ARTICLE 2 SCOPE OF SERVICES
Services to be provided by Party B to Party A under this Agreement shall mainly include the following subject to the regulation of applicable Chinese laws:
(1) Market research;
(2) Marketing and sales strategy; and
(3) Other services related to Party A’s business.
ARTICLE 3 FEE AND PAYMENT
3.1 Party A agrees to pay consulting fee (the “Fee”) to Party B. The amount of Fee shall be based on Consulting Service actually requested by Party A, and on head accounts and days devoted by Party B, which shall be confirmed by Party B and inform Party A with written notice (“Payment Notice”).

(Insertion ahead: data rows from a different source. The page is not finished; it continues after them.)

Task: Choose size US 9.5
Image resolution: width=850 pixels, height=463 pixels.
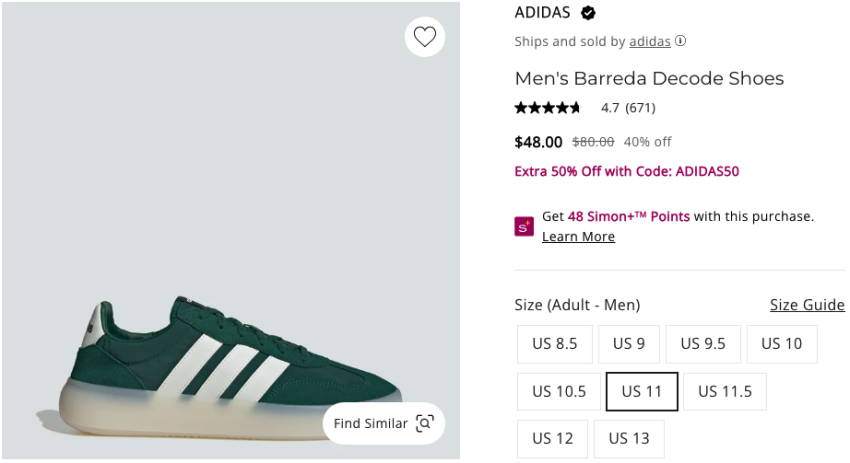Action: 703,344
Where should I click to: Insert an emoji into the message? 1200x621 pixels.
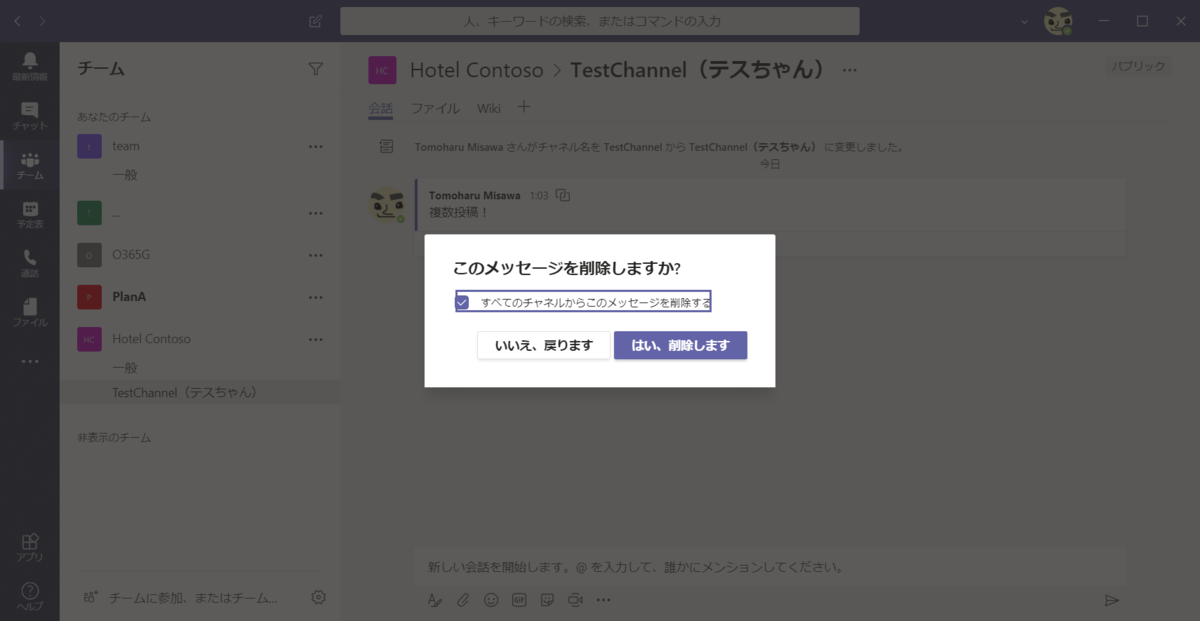click(x=490, y=599)
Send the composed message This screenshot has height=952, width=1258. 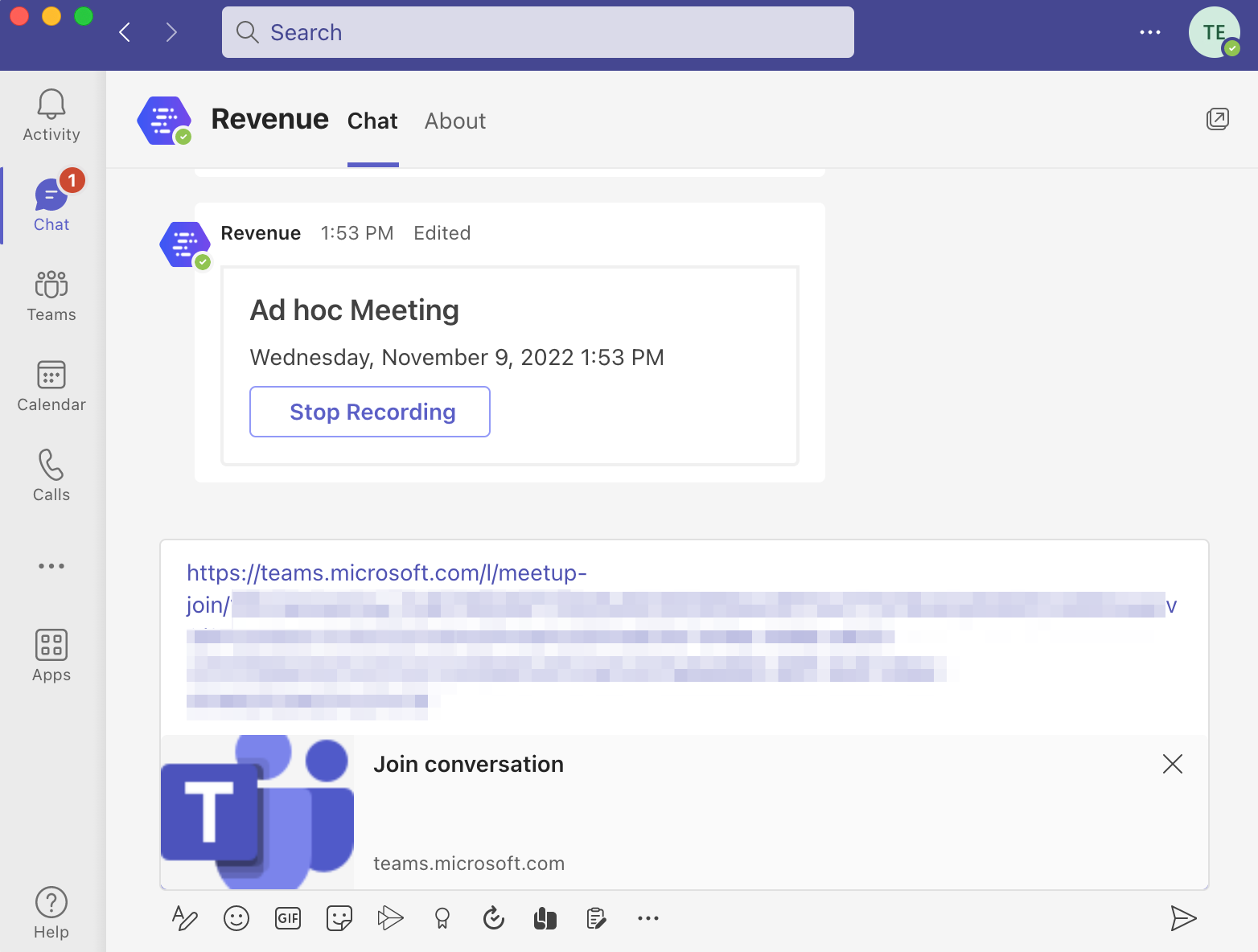pos(1183,918)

Party A shall pay the Fee fifteen (15) days after Party B deliver the Payment Notice.
3.2 Party B reserves the right to adjust the consulting fee and other reasonable fees in accordance with the actual performance of Party A.
3.3 If Party A is not satisfied with current service provided by Party B and then request to deduct related Fee, or the actual fee paid by Party A is higher than the Service Fee payable under this Agreement, Party A is entitled to deduct corresponding amount from next payment of Service Fee payable to Party B, upon mutual agreement between the Parties.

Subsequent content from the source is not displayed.